Directions: Rewrite the entries below as a single numbered list, one line per item, leaving out every blank line.

----- Supplied data -----

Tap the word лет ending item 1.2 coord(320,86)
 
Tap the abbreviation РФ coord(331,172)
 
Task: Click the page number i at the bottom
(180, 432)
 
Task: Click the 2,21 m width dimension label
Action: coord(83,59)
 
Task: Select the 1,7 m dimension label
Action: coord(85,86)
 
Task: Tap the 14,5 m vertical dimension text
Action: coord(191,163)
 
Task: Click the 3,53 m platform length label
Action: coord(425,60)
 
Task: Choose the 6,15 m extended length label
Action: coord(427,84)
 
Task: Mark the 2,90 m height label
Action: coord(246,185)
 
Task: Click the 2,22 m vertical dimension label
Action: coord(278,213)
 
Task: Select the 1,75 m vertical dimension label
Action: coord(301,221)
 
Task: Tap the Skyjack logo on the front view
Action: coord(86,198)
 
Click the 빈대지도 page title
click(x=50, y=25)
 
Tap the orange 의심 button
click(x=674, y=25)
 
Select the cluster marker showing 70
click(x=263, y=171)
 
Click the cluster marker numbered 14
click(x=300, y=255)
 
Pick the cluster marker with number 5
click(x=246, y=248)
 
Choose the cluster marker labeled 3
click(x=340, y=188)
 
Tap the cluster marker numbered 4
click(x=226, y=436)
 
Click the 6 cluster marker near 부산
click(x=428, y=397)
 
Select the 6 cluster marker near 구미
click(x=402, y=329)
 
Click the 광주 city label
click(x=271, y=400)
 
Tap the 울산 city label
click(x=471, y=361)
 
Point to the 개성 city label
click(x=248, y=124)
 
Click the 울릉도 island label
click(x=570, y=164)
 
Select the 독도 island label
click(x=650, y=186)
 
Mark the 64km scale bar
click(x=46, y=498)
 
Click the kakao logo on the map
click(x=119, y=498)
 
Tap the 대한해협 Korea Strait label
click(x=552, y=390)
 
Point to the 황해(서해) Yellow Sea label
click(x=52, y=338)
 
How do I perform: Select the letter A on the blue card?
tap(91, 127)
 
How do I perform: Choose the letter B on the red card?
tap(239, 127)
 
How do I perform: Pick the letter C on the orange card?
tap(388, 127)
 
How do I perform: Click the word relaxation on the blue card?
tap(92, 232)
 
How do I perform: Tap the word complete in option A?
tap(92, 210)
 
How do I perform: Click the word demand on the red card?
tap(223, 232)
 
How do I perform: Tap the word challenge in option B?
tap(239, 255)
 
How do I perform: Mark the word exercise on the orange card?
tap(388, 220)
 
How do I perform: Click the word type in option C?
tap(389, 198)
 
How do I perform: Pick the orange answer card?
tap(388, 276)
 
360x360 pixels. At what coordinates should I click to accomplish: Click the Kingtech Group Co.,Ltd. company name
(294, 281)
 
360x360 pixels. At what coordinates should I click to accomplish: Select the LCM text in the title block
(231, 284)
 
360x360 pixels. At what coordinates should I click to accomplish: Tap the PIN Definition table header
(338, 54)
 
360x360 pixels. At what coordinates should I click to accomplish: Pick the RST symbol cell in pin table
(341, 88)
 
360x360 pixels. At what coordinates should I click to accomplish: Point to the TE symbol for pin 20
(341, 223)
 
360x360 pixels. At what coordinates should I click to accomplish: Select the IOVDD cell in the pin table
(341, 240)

-----

Task solution:
1. Tap the word лет ending item 1.2 coord(320,86)
2. Tap the abbreviation РФ coord(331,172)
3. Task: Click the page number i at the bottom
4. (180, 432)
5. Task: Click the 2,21 m width dimension label
6. Action: coord(83,59)
7. Task: Select the 1,7 m dimension label
8. Action: coord(85,86)
9. Task: Tap the 14,5 m vertical dimension text
10. Action: coord(191,163)
11. Task: Click the 3,53 m platform length label
12. Action: coord(425,60)
13. Task: Choose the 6,15 m extended length label
14. Action: coord(427,84)
15. Task: Mark the 2,90 m height label
16. Action: coord(246,185)
17. Task: Click the 2,22 m vertical dimension label
18. Action: coord(278,213)
19. Task: Select the 1,75 m vertical dimension label
20. Action: coord(301,221)
21. Task: Tap the Skyjack logo on the front view
22. Action: coord(86,198)
23. Click the 빈대지도 page title
24. click(x=50, y=25)
25. Tap the orange 의심 button
26. click(x=674, y=25)
27. Select the cluster marker showing 70
28. click(x=263, y=171)
29. Click the cluster marker numbered 14
30. click(x=300, y=255)
31. Pick the cluster marker with number 5
32. click(x=246, y=248)
33. Choose the cluster marker labeled 3
34. click(x=340, y=188)
35. Tap the cluster marker numbered 4
36. click(x=226, y=436)
37. Click the 6 cluster marker near 부산
38. click(x=428, y=397)
39. Select the 6 cluster marker near 구미
40. click(x=402, y=329)
41. Click the 광주 city label
42. click(x=271, y=400)
43. Tap the 울산 city label
44. click(x=471, y=361)
45. Point to the 개성 city label
46. click(x=248, y=124)
47. Click the 울릉도 island label
48. click(x=570, y=164)
49. Select the 독도 island label
50. click(x=650, y=186)
51. Mark the 64km scale bar
52. click(x=46, y=498)
53. Click the kakao logo on the map
54. click(x=119, y=498)
55. Tap the 대한해협 Korea Strait label
56. click(x=552, y=390)
57. Point to the 황해(서해) Yellow Sea label
58. click(x=52, y=338)
59. How do I perform: Select the letter A on the blue card?
60. tap(91, 127)
61. How do I perform: Choose the letter B on the red card?
62. tap(239, 127)
63. How do I perform: Pick the letter C on the orange card?
64. tap(388, 127)
65. How do I perform: Click the word relaxation on the blue card?
66. tap(92, 232)
67. How do I perform: Tap the word complete in option A?
68. tap(92, 210)
69. How do I perform: Click the word demand on the red card?
70. tap(223, 232)
71. How do I perform: Tap the word challenge in option B?
72. tap(239, 255)
73. How do I perform: Mark the word exercise on the orange card?
74. tap(388, 220)
75. How do I perform: Click the word type in option C?
76. tap(389, 198)
77. How do I perform: Pick the orange answer card?
78. tap(388, 276)
79. 360x360 pixels. At what coordinates should I click to accomplish: Click the Kingtech Group Co.,Ltd. company name
80. (294, 281)
81. 360x360 pixels. At what coordinates should I click to accomplish: Select the LCM text in the title block
82. (231, 284)
83. 360x360 pixels. At what coordinates should I click to accomplish: Tap the PIN Definition table header
84. (338, 54)
85. 360x360 pixels. At what coordinates should I click to accomplish: Pick the RST symbol cell in pin table
86. (341, 88)
87. 360x360 pixels. At what coordinates should I click to accomplish: Point to the TE symbol for pin 20
88. (341, 223)
89. 360x360 pixels. At what coordinates should I click to accomplish: Select the IOVDD cell in the pin table
90. (341, 240)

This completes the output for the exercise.